志学ゼミナール塾長のブログ

札幌市,中島公園近くの学習塾「志学ゼミナール」のブログです。

リベラルアーツ

こんにちは。

阿部謹也先生の本をいろいろと読んでいた時期があります。
若輩浅学の身であった若いころ,阿部謹也先生について,ある国立大学の学長というエラそうな肩書だけれども,名前を聞いたこともないし,どうせ大したことないのだろうなと(大変に失礼で,今では申し訳なく思っています),そんな無知で生意気な考え方から,阿部先生の著書を一冊読んでみました。
それ以来,多くの著作を読ませていただきました。
最初に読んだのが,『ハーメルンの笛吹き男』でした。一言でいうと,「世の中にはこんなにも頭の良い人がいるんだ!」と驚嘆したのを覚えています。非常に面白かったことも事実です。

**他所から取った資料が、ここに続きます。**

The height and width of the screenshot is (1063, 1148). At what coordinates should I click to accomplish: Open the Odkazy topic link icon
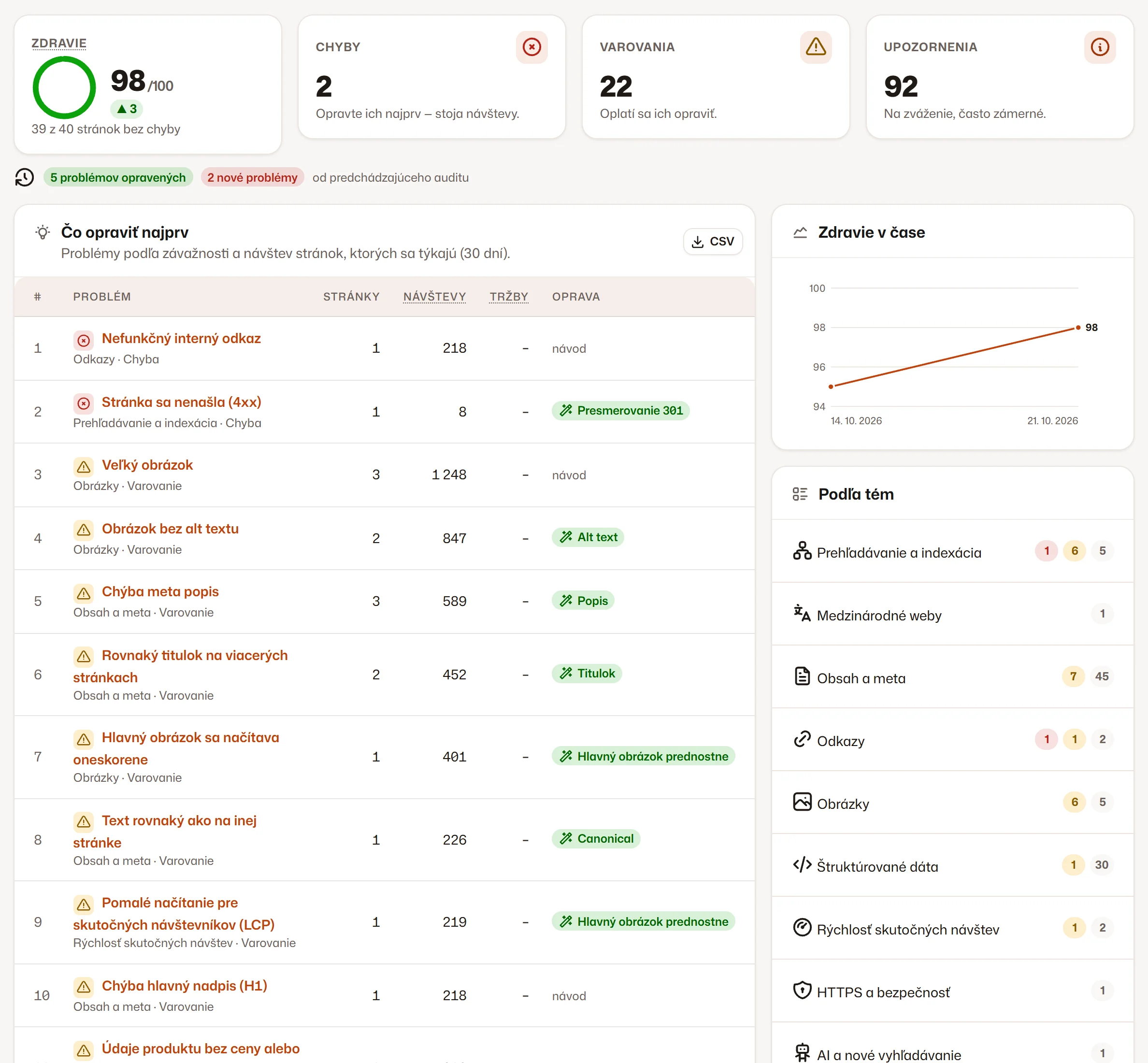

何という本であったのか覚えていませんし,お金のない時代でしたので図書館で借りて読んだ本も多く,また手放した本も多いので,少し正確さを欠いているとは思いますが,約20年前に阿部先生はこのようなことを書かれていました。
「東大をはじめとする一流大学を出た政治家や企業家,官僚などが,常識では考えられない不正や犯罪行為を行うのは,日本には本当の意味での教養が根付いていないからだ。」

昨今でも,一流大学の学生が何件もの強姦をしたとか,東大を出た某知事が女性に金銭を渡して…とか,秘書さんにハゲなどの暴言を吐いた東大卒の政治家がいらしたりとか,…常識で考えれば絶対におかしいことを,学歴でいえば超一流の方々が平気でやってしまって非難されています。しかも,1つや2つではなく,次々と出てきますね。
当時もそうしたことがいくつか起きている状況でした。

この「本当の意味での教養」ですが,現代の言葉に直すと「リベラルアーツ」というのがよく当てはまると思います。
最近,AIの進歩によって次のようなことがよく言われるようになってきています。
AIの進歩によって,人々には専門性よりもAIを使いこなすための汎用性が求められるようになるかもしれないとか,AIは答えを示すだけで判断の理由を示してはくれないので,人々には理由付けを行う能力が求められるとか,AIを人間にとって便利な社会になるように使いこなしていくには,使う人間側に幅広い知識とそれにもとづいた良識的な判断力が求められるとか,そんなところでしょうか。
私のほかにも様々な方が指摘されている通り,つまり一言でいうと,これからは「リベラルアーツ」が求められる時代になることと思います。

生徒たちには,すごく抽象的ではあるのですが,将来は「リベラルアーツ」を身につけた人物になるとよいと話してもいます。
AIが飛躍的に進歩する以前の,今から20年も前に「リベラルアーツ」(阿部先生はこの言葉を使用していませんが)の重要性を見抜いていた阿部謹也先生の慧眼にはただただ驚きと敬意を表するのみです。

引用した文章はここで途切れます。